Siloam provides an interesting place for Christ to challenge this “received wisdom” when he meets the man born blind and heals him at the Pool of Siloam, one of the seven “signs” in Saint John’s Gospel (see John 9: 1-7).

Now, we have another story about Siloam, as Christ couples the execution of Galilean insurgents with the tragedy surrounding the collapse of the Tower of Siloam.

Many may have expected him to say that their deaths were in punishment for their rebellious behaviour, in the case of the Galilean rebels, or collaborative behaviour, in the case of the workers who were building a water supply system for the Roman occupiers.

Is Christ indifferent to the political and environmental disasters around him?

Instead of meeting those expectations, Christ teaches that death comes to everyone, regardless of how sinful I am, regardless of my birth, politics or social background, or – even more certainly – my smug sense of religious pride and righteousness. And he goes on to teach how we each need to repent – even when we do not appear in the eyes of others to need being repentant.

And that death need not be physical at all – spiritual death is the most deadening, for it brings with it not only loss of Communion with God, but it brings with it the loss of hope, the loss of trust, the loss of love for others and for ourselves, the loss of true compassion. And sometimes that sort of death comes suddenly and without warning.

Seek the Lord while he may be found,
call upon him while he is near …


It is so tempting to excuse or dismiss the sufferings of others. To say they brought it on themselves offers us an opt-out: we can claim to have compassion, but need do nothing to challenge the injustice that causes this suffering.

Yet, in the parable of the fig tree, we are called in wait, we are urged not to be too hasty on those who seem to do nothing to improve their lot.

It is logical, economic and financial sense for the owner to want to chop down the fig tree – after all it’s not only taking up space, but it costs in terms of time, tending, feeding, caring and nurturing. But the gardener, a worker who is never going to benefit from the owner’s profits, is the one with real compassion, who can see the tree’s potential, who’s willing to let be and wait, knowing what the fig tree is today and what it can do in the future.

I enjoy recalling a T-shirt I once saw on sale in the Plaka in Athens with the slogan: “To do is to be, Socrates. To be is to do, Plato. Do-be-do-be-do, Sinatra.”

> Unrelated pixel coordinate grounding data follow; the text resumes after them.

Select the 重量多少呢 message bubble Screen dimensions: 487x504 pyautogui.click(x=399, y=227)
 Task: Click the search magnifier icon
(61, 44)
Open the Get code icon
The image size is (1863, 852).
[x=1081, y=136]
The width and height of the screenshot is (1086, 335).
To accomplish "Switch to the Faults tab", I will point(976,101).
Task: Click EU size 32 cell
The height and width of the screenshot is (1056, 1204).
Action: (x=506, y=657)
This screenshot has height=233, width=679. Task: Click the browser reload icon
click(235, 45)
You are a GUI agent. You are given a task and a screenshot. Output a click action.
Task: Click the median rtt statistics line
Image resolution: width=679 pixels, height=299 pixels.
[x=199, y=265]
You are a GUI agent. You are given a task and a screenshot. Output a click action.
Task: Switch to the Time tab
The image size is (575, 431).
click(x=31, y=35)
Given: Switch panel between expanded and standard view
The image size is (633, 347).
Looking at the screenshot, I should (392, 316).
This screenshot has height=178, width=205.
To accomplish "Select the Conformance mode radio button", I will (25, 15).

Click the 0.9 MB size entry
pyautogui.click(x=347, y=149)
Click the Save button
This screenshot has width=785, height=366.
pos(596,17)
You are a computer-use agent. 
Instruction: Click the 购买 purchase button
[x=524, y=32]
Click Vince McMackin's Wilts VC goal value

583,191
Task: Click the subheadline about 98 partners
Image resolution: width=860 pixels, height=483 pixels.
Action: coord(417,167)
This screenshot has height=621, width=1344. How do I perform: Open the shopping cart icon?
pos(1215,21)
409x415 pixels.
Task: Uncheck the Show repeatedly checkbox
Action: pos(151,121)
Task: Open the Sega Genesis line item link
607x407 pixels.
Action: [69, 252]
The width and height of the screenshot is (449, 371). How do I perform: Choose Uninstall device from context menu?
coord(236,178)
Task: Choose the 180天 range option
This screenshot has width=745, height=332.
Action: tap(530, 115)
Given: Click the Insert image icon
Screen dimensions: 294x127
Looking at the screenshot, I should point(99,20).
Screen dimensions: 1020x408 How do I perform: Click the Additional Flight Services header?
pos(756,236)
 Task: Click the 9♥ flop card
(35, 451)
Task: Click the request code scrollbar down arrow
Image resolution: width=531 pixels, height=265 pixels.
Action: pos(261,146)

Of course there are different types of people: there are the “do-ers” and there are the “be-ers.”

But whichever you are, we need the balance of the other. Emphasising the spiritual without understanding the world we live in leads to us being irrelevant. On the other hand, actively doing good, without any deep and truly spiritual foundations, leads to burn-out and disillusion.

We are called to hunger and thirst for righteousness (Matthew 5: 6), but wishing is not enough. Christ reminds us in our Gospel reading this morning that we are called to bear fruit too … and he is patient in waiting for faith to produce fruit.

Saint Paul reminds the Corinthians – and so reminds us too this morning – that we are called to be both “do-ers” and “be-ers.” In that way, all may know that they are invited to the heavenly banquet, where there will be eating and drinking for the hungry and the thirsty, and for all.

But we can decide where we place our trust – in the values that I think serve me but serve the rich, the powerful and the oppressor, or in the God who sees our plight, who hears our cry, and who comes in Christ to deliver us.

And so, may all we think, say and do be to the glory of God, + Father, Son and Holy Spirit, Amen.

Collect:

Merciful Lord,
Grant your people grace to withstand the temptations
of the world, the flesh and the devil
and with pure hearts and minds to follow you, the only God;
through Jesus Christ our Lord.

Post Communion Prayer:

Lord our God,
you feed us in this life with bread from heaven,
the pledge and foreshadowing of future glory.
Grant that the working of this sacrament within us
may bear fruit in our daily lives;
through Jesus Christ our Lord.

Canon Patrick Comerford is Lecturer in Anglicanism and Liturgy, the Church of Ireland Theological Institute. This sermon was preached at the Eucharist in the Chapel of the Mageough Home, Rathmines, on the Third Sunday in Lent, 3 March 2013.